他上輩子也說了同樣的話,我歇斯底里和他爭,寧死不離婚。
後來,我大著肚子出了車禍,衛恒絲毫沒有猶豫。
抱起另一邊的趙卿卿就走。
我的孩子沒了,他說是我容不下趙卿卿和她的孩子,老天在懲罰我。
我的爸爸,那麼多年的企業家,也被衛恒活活氣死。
「好!」
我抬眼看他,表情平靜:
「我同意離婚。」
2
聽到我的話,衛恒的臉上閃過一抹錯愕。
但他很快就點點頭,趙卿卿的臉上則是露出了日出般的笑容。
動作迅速地從包裡拿出了離婚協議書。
這是他們聯手早就準備好的,今天不是來和我商量。
而是來讓我服從。
我嗤笑一聲,我和他相識四年,結婚三年。
前四年,我追在他後面跑。
後三年,他對我冷漠如斯。
現在父親病重,蘇氏集團內部動亂,風雨飄搖之際。
卻是他,可以踹掉我,重新娶自己白月光的,好時機。
衛恒或許。
從未把我當過自己人吧!
不過,這些我都不在乎了。
我接過,很平靜地就在上面簽了字。
財產分割,他把自己手上一把衛氏的股份給了我。
趙卿卿開口:「下午就去民政局吧!
「這樣還不用耽誤其他的時間。
「還有,姐姐你真好!」
看著她淚痕未幹的臉上,似要藏不住的喜悅。
我點頭:「好!」
他們想趕緊和我撇清關係,可是他們不知道。
我比他們更想快點離婚。
可衛恒看著我果斷的神情,卻呆滯了一瞬,似是意外我會是這般的反應。
但他只是嘴巴動了動,一句話沒說。
從民政局出來,我看著他們手挽著手離開。
趙卿卿走前,從我的身邊擦身而過,她在我的耳邊說:
「你和三年前,一樣賤!
「當時,撿我不要的。
「現在又只能看著,我隨便勾勾手指,衛恒就像狗一樣回到我身邊。
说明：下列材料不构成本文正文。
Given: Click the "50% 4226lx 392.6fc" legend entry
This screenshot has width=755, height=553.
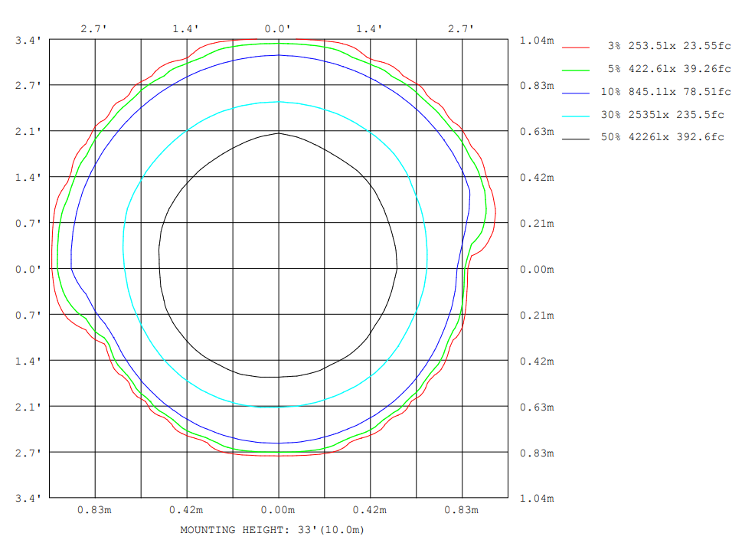Looking at the screenshot, I should click(662, 138).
」
我的確活該!
上輩子揪著衛恒不放,最後不得好死。
所以重來一次,衛恒我不會再要了。
半晌後,我坐上司機的車:
「劉叔,先回老宅,我想先去看看父親。」
「好的,小姐!」
前世的今天,我氣急敗壞直接撕掉了衛恒遞過來的那份協議書。
歇斯底里地質問他,趙卿卿的孩子,和你有什麼關係,憑什麼要讓我把丈夫的位置讓給她。
最後,在他的冷漠的眉眼中。
我拿出了包裡的懷孕通知單,跪在地上,聲淚俱下地求他:
「我肚子的孩子怎麼辦?你又怎麼忍心看他沒有父親!」
衛恒的臉上,閃過一絲喜悅,接著便是皺眉和遲疑。
趙卿卿接過我的懷孕通知單,小聲地驚呼起來:
「姐姐,你不會是知道我懷孕了,便也偽造一份假的出來吧。
「你知道的,阿恒哥哥最討厭有手段的女人了。
「不過。」
她突然話鋒一轉,手撫上小腹,眼眶瞬間紅了起來:
「即便是真的,他以後也是集萬千寵愛的蘇家外孫,不像我的孩子……無依無靠,被所有人拋棄。」
說完,她的眼淚大顆大顆地落下。
衛恒心疼地將她攬進懷裡,轉頭失望地看著我:
「蘇瓊,你太過分了。
「我以前怎麼從來不知道,你竟然這麼狠毒,一點也容不下卿卿的孩子。」
他眉目冰冷地凝著我:
「你到底在鬧些什麼?
「我們三年之後重婚。
「你的孩子和卿卿肚子裡的孩子,都是我的孩子。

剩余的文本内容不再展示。